Wednesday, 24 November 2010

Waggoners' Walk

So there I am listening to David Hamilton’s afternoon show on VHF and at some point I stop tuning to 247 and stay with Radio 2 for Waggoners’ Walk.

Waggoners’ Walk was the daily soap set in Hampstead, North London. A little racier than The Archers was at the time, it ran from 1969 to 1980.

This audio posting includes the last ever edition from May 1980 with the somewhat low-key cliffhanger as to whether Sophie Richmond would accept George Underdown’s marriage proposal. There’s also part of that evening’s Radio 4 Six O'Clock News covering the end of the series which was part of the BBC’s budget cuts at the time, the newsreader is Brian Perkins. Plus I’ve tagged on part of the final omnibus edition, broadcast on AM only complete with its different theme tune arrangement.



Tuesday, 23 November 2010

Early radio memories

Some of my early radio memories are:
  • Listen With Mother - presumably during the school holidays
  • Saturday morning Junior ChoiceThree Wheels On My Wagon and Terry Scott’s My Brother
  • Sunday afternoons with Family Favourites, The Clitheroe Kid, Pick of the Pops and then Sing Something Simple
  • Dad coming home from work at lunchtime and switching on Radio Humberside who carried The World at One – “The World at One, this is William Hardcastle”
(Audio of some of these programmes to follow)
But I got “into” radio when I started to get into pop music late 75/early 76. In those days we had no commercial radio in East Yorkshire, or North Humberside as they insisted on calling it at the time, so when I got home from school the only option was Radio 1.

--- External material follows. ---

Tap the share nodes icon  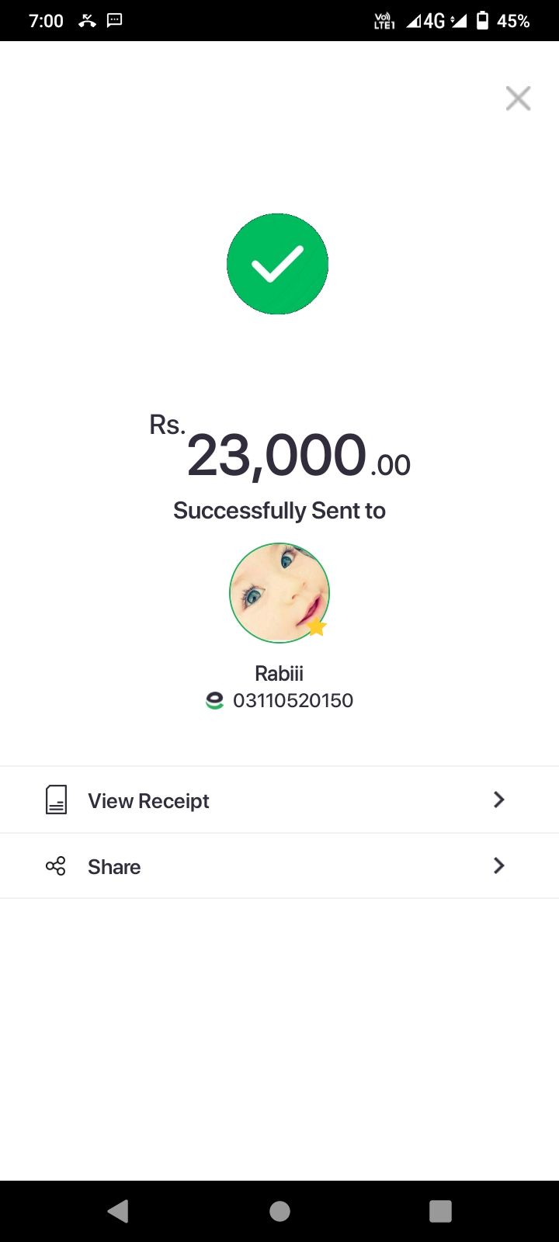point(56,866)
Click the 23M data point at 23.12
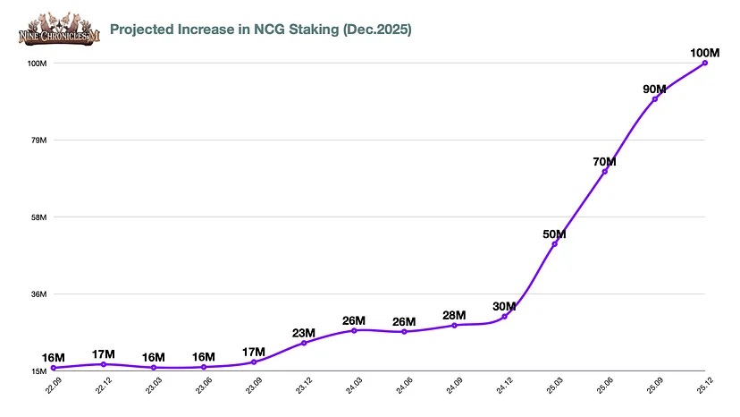This screenshot has height=417, width=740. click(x=304, y=343)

The mid-70s was a time when Radio 1 and 2 shared the afternoon programme so I soon became hooked on David Hamilton’s show in all its glorious stereo on VHF. And after he’d finished at 4.30 I’d switch over to It’s DLT OK on 247 metres.
In the days before downloads, and very little pocket money, the quickest way of getting hold of music was to sit with your finger poised over the pause button on your cassette recorder. But before long I was recording the bits in between the records as well, all those jingles and announcements. So started my collection of programmes and jingles that continues to this day.
Unfortunately I didn’t record much of David Hamilton’s afternoon show back in the late 70s, cassette tapes were still a bit pricey for me. But here is a collection of some of those Hamilton jingles with his mystery stars, hotshots, daily dollies and tea breaks. (Apologies for the somewhat variable quality).

Wednesday, 17 November 2010

Signing On

So lets start with a signature tune, or indeed several signature tunes.

There was a time when virtually all radio programmes and DJs had their own sig tune. Nowadays you’ll mainly hear them on Radio 4, everyone knows the sig tunes for The Archers and Desert Island Discs even if they don’t listen to the programmes.

A sig tune could’ve been a hit record from the time – Gary Davies with ABC’s The Look of Love, David Hamilton with Listen to the Music by the Doobie Brothers – or it could just be a piece of library music chosen by the show’s producer – Town Talk for Jimmy Young or Number One for Saturday’s Sport on 2. Back in the 50s and 60s every comedy show had it’s own specially composed theme, think of Wally Stott’s for Hancock’s Half Hour or Bill Oddie’s Angus Prune Tune for I’m Sorry I’ll Read That Again. 

In the current Radio 1 and 2 schedules there are only a handful of programmes with opening themes that spring to mind. On Radio 2 Pick of the Pops, Sounds of the 60s, David Jacobs, Steve Wright and Friday Night is Bath Night (as Ray Moore used to call it). On Radio 1 perhaps only the Cheesy Song qualifies.   

Here’s a short montage of well known themes used on Radios 1 and 2, no introductions necessary I hope.
 
 

Back in 1980 there was a seven-part Radio 4 series on signature tunes called Signing On, written and presented by David Rider. David started with the BBC in the 60s and was in at the start of Radio 1; he appears in the famous DJ line-up photo on the steps of All Souls Church in Langham Place. He went on to present Radio 1’s Playground in the 80s and then devised the Radio 2 radio nostalgia panel game On the Air. Here’s the second episode which focuses on news themes.

Tuesday, 16 November 2010

Into the Blogosphere

My first tentative steps into the blogosphere.

So what can you expect to see? Well a little about our new life here in France for family and friends. But mainly I'll be using it as an excuse to dust off some cassettes in my archive and post some random bits of radio broadcasts from the last 30 odd years. I'll be posting stuff that I've not found elsewhere on the web. There may be a bit of a thread running through the posts (but possibly not) and I'l give a bit of context where I can.

In the immortal words of Tony Blackburn "so let's away".